In the items below, replace "GUI agent" with "screen assistant" and change nothing else.

[Records from a data source]
--- Start ---

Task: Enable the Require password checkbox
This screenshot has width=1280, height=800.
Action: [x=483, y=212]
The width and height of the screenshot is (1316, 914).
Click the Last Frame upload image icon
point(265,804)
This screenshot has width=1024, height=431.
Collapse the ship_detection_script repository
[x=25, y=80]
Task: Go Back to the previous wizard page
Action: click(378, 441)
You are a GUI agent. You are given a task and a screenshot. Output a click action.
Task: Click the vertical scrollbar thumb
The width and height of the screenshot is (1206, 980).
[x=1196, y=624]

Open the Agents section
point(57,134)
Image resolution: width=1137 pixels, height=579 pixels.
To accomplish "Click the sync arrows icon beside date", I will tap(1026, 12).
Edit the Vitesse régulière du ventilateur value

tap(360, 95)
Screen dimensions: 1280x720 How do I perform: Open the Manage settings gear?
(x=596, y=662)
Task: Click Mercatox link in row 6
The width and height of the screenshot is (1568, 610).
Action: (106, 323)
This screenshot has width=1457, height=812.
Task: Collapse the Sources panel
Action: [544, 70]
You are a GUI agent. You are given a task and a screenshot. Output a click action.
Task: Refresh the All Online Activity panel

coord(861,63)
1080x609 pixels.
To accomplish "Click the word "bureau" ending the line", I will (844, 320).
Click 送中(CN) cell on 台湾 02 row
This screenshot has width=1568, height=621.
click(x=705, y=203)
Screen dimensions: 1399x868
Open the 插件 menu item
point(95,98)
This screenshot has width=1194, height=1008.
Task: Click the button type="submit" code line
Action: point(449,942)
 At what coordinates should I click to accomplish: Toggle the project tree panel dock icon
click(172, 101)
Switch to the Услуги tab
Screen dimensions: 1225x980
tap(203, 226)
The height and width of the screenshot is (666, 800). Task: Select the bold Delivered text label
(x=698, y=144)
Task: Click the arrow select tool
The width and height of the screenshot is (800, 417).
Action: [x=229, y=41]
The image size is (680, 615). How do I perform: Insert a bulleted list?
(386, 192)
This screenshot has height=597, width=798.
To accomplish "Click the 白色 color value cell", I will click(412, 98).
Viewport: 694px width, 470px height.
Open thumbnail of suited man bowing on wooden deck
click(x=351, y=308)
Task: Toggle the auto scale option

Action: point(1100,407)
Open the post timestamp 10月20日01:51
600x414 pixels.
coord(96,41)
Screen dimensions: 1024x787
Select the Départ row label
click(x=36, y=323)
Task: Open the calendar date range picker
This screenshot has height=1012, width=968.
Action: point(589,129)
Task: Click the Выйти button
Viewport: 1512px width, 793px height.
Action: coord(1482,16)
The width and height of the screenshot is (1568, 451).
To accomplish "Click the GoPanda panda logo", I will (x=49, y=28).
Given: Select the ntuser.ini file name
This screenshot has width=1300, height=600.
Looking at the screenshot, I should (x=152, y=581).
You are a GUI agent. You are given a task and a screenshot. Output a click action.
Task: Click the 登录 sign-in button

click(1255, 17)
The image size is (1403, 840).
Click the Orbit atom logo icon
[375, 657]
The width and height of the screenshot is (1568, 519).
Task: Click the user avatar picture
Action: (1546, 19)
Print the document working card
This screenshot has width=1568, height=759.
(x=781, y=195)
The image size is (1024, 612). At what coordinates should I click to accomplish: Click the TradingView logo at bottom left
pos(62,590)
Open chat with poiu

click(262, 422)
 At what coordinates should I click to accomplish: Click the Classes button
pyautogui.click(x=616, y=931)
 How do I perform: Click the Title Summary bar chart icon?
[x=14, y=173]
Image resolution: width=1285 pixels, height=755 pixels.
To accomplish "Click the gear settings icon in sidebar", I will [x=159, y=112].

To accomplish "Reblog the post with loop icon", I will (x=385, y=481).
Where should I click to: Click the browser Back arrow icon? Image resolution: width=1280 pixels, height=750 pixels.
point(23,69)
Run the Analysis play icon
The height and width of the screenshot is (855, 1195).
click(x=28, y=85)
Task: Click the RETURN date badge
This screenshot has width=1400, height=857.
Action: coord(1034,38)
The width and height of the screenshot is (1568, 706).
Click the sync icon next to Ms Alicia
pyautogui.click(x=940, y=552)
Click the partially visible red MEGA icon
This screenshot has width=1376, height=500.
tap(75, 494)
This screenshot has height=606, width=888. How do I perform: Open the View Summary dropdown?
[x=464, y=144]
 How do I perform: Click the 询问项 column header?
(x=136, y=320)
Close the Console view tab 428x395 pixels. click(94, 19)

--- End ---

▶ Reply:
Task: Enable the Require password checkbox
This screenshot has width=1280, height=800.
Action: [x=483, y=212]
The width and height of the screenshot is (1316, 914).
Click the Last Frame upload image icon
point(265,804)
This screenshot has width=1024, height=431.
Collapse the ship_detection_script repository
[x=25, y=80]
Task: Go Back to the previous wizard page
Action: click(378, 441)
You are a screen assistant. You are given a task and a screenshot. Output a click action.
Task: Click the vertical scrollbar thumb
The width and height of the screenshot is (1206, 980).
[x=1196, y=624]

Open the Agents section
point(57,134)
Image resolution: width=1137 pixels, height=579 pixels.
To accomplish "Click the sync arrows icon beside date", I will tap(1026, 12).
Edit the Vitesse régulière du ventilateur value

tap(360, 95)
Screen dimensions: 1280x720 How do I perform: Open the Manage settings gear?
(x=596, y=662)
Task: Click Mercatox link in row 6
The width and height of the screenshot is (1568, 610).
Action: (106, 323)
This screenshot has width=1457, height=812.
Task: Collapse the Sources panel
Action: [544, 70]
You are a screen assistant. You are given a task and a screenshot. Output a click action.
Task: Refresh the All Online Activity panel

coord(861,63)
1080x609 pixels.
To accomplish "Click the word "bureau" ending the line", I will (844, 320).
Click 送中(CN) cell on 台湾 02 row
This screenshot has width=1568, height=621.
click(x=705, y=203)
Screen dimensions: 1399x868
Open the 插件 menu item
point(95,98)
This screenshot has width=1194, height=1008.
Task: Click the button type="submit" code line
Action: point(449,942)
 At what coordinates should I click to accomplish: Toggle the project tree panel dock icon
click(172, 101)
Switch to the Услуги tab
Screen dimensions: 1225x980
tap(203, 226)
The height and width of the screenshot is (666, 800). Task: Select the bold Delivered text label
(x=698, y=144)
Task: Click the arrow select tool
The width and height of the screenshot is (800, 417).
Action: [x=229, y=41]
The image size is (680, 615). How do I perform: Insert a bulleted list?
(386, 192)
This screenshot has height=597, width=798.
To accomplish "Click the 白色 color value cell", I will click(412, 98).
Viewport: 694px width, 470px height.
Open thumbnail of suited man bowing on wooden deck
click(x=351, y=308)
Task: Toggle the auto scale option

Action: point(1100,407)
Open the post timestamp 10月20日01:51
600x414 pixels.
coord(96,41)
Screen dimensions: 1024x787
Select the Départ row label
click(x=36, y=323)
Task: Open the calendar date range picker
This screenshot has height=1012, width=968.
Action: point(589,129)
Task: Click the Выйти button
Viewport: 1512px width, 793px height.
Action: coord(1482,16)
The width and height of the screenshot is (1568, 451).
To accomplish "Click the GoPanda panda logo", I will (x=49, y=28).
Given: Select the ntuser.ini file name
This screenshot has width=1300, height=600.
Looking at the screenshot, I should (x=152, y=581).
You are a screen assistant. You are given a task and a screenshot. Output a click action.
Task: Click the 登录 sign-in button

click(1255, 17)
The image size is (1403, 840).
Click the Orbit atom logo icon
[375, 657]
The width and height of the screenshot is (1568, 519).
Task: Click the user avatar picture
Action: (1546, 19)
Print the document working card
This screenshot has width=1568, height=759.
(x=781, y=195)
The image size is (1024, 612). At what coordinates should I click to accomplish: Click the TradingView logo at bottom left
pos(62,590)
Open chat with poiu

click(262, 422)
 At what coordinates should I click to accomplish: Click the Classes button
pyautogui.click(x=616, y=931)
 How do I perform: Click the Title Summary bar chart icon?
[x=14, y=173]
Image resolution: width=1285 pixels, height=755 pixels.
To accomplish "Click the gear settings icon in sidebar", I will [x=159, y=112].

To accomplish "Reblog the post with loop icon", I will (x=385, y=481).
Where should I click to: Click the browser Back arrow icon? Image resolution: width=1280 pixels, height=750 pixels.
point(23,69)
Run the Analysis play icon
The height and width of the screenshot is (855, 1195).
click(x=28, y=85)
Task: Click the RETURN date badge
This screenshot has width=1400, height=857.
Action: coord(1034,38)
The width and height of the screenshot is (1568, 706).
Click the sync icon next to Ms Alicia
pyautogui.click(x=940, y=552)
Click the partially visible red MEGA icon
This screenshot has width=1376, height=500.
tap(75, 494)
This screenshot has height=606, width=888. How do I perform: Open the View Summary dropdown?
[x=464, y=144]
 How do I perform: Click the 询问项 column header?
(x=136, y=320)
Close the Console view tab 428x395 pixels. click(94, 19)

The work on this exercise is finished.